Una lotteria, una roulette, un gratta e vinci. Da qualche tempo a questa parte, nei primi giorni di settembre, insieme alla vendemmia, si celebra il rito dei test universitari. Beati i primi, perché agli ultimi saranno riservati i posti di serie B, recita un mantra di moda. Ma è proprio così? All’eccitazione dei neo-maturi e delle loro famiglie si accompagnano gli anatemi di vecchi professori e scafati professionisti di successo, che tuonano contro le prove di accesso all’università. Scendono in campo primari e soloni che delegittimano i test e, accarezzando il proprio narcisismo, simulano le risposte, dichiarando che loro stessi, famosi luminari, ne uscirebbero sonoramente bocciati. Un’orgia di banalità, dentro la quale si nascondono i problemi dell’università, il valore del sapere e il futuro delle professioni e del lavoro dei giovani. Sicuramente a guadagnarci sono alcuni editori specializzati e i promotori di corsi di preparazione ai test, un business di decine di milioni di euro reso possibile da un mercato che copre, del tutto legittimamente, le falle del sistema universitario.

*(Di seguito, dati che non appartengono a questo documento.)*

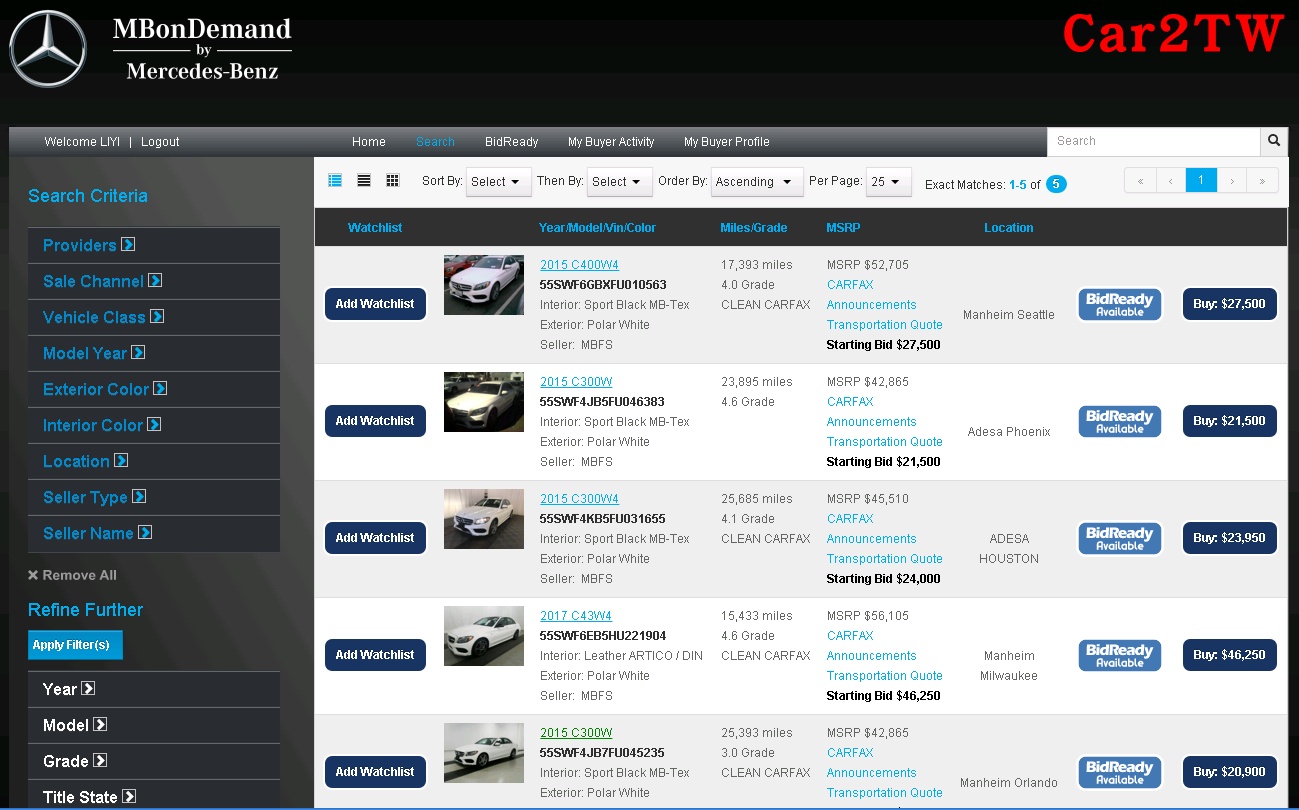The height and width of the screenshot is (810, 1299).
Task: Click Buy: $46,250 button
Action: pos(1229,655)
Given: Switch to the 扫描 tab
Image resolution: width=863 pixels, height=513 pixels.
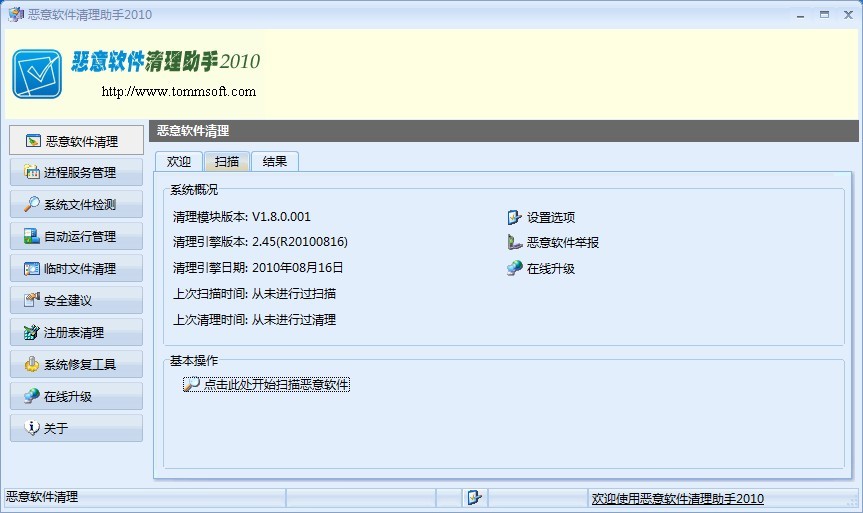Looking at the screenshot, I should (x=227, y=162).
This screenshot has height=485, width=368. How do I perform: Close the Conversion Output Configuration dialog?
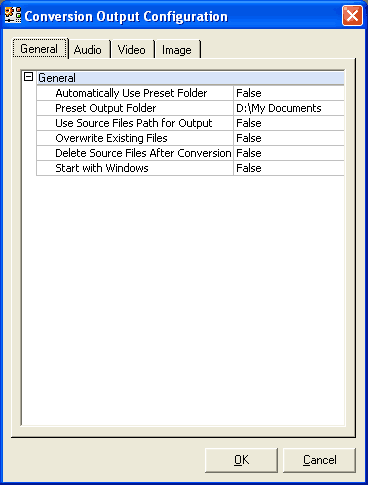(352, 15)
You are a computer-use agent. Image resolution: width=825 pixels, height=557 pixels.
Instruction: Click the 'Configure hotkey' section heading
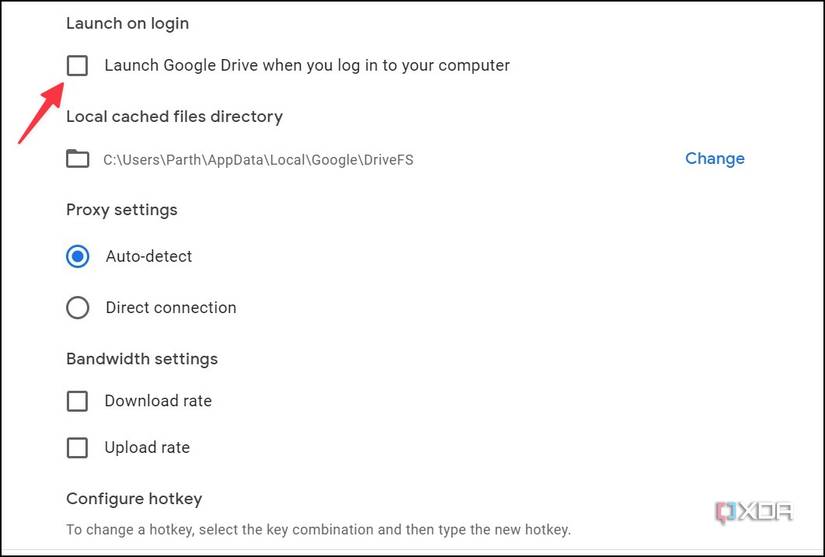pos(134,499)
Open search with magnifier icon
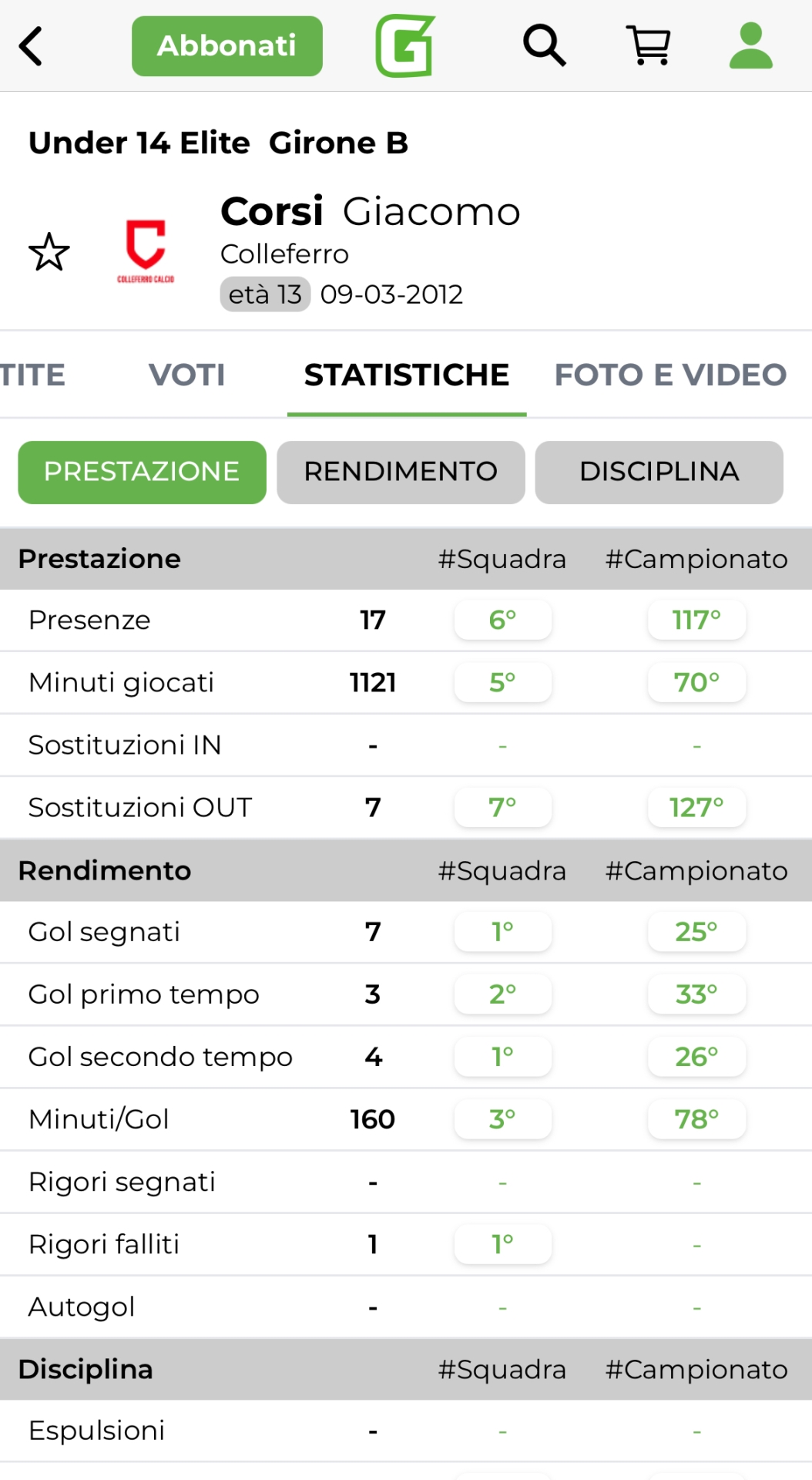The height and width of the screenshot is (1480, 812). click(x=545, y=45)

Sono migliaia i corsi a numero chiuso e programmato e decine di migliaia i giovani coinvolti, quasi 100 mila solo a Medicina, in un rapporto di otto-nove candidati per un posto.
Il primo vizio che emerge dai test è il sapore nozionistico, un vago odor di muffa, una riproposizione di vecchi esami di maturità, con trucchi e trabocchetti utili a fare vittime più che a valutare attitudini e conoscenze. Nella cosiddetta parte culturale i test sembrano delegittimare gli esami di maturità appena superati, svelando una latente vena di sadismo pedagogico. Ma c’è di più. I test cercano di misurare le attitudini, ma non valutano per nulla le motivazioni; cercano di bruciare la lentezza nelle prove logiche e matematiche, ma non indagano sulle propensioni. Restano quindi ampie aree di miglioramento, ma è la logica che sottende i test a marcarne una malinconica impotenza. Più che l’apprendimento, i test dovrebbero misurare la capacità di apprendere, la propensione e la motivazione a «imparare a imparare», a cui si dovrebbe accompagnare, per gli insegnanti, non solo la capacità di insegnare ma quella di «insegnare a imparare».
Più che figli del merito e strumenti della meritocrazia, invece, i test sembrano figli degeneri della cultura nozionistica che pervade scuola e università e la punta dell’iceberg del fallimento delle politiche di orientamento, scolastico e professionale. Sembrano una barriera, fragile e spesso iniqua, che cerca di rappezzare cinque anni di studi superiori senza orientamento. E’ in quegli anni che devono essere sviluppate valutazioni, misurate attitudini, verificate motivazioni, infittiti dialoghi e offerte indicazioni dalla scuola verso i propri talenti. E’ in quel quinquennio che si fondano le relazioni di aiuto e di apprendimento dei giovani e si costruiscono le vocazioni. E’ su quei percorsi assenti, su quelle occasioni mancate che si infrangono i test e la loro sottocultura. L’università ci mette poi del proprio. La definizione dei numeri chiusi, centralizzati e locali, sembra più rispondere a esigenze organizzative e contabili che a valutazioni di mercato e a fabbisogni effettivamente misurati. Qui si rivela drammaticamente l’ambiguità tra autonomia delle singole università e necessità di fare sistema. E ognuno si salva come può. In una fase di riduzioni e tagli dei finanziamenti alle università ogni ateneo e ogni rettore e preside cerca di programmare i flussi sulla scarsità di risorse e tende a chiudere i rubinetti più che ad aprire varchi che non è sicuro che verranno colmati. Ma l’università con i fichi secchi non si può fare. E anche il dispendioso rito dei test conferma che il re è nudo e ha la vista corta. Quella che qui si rivela, fin dalla progettazione e nella somministrazione dei test, è la mancanza di una bussola forte, che guidi la transizione verso la ricostruzione del capitale umano. Mentre sullo sfondo campeggia il convitato di pietra, il grande assente, di cui scuola e università non possono fare a meno: il mercato del lavoro, percepito più come bestia nera che fonte di opportunità e di sviluppo per tutti.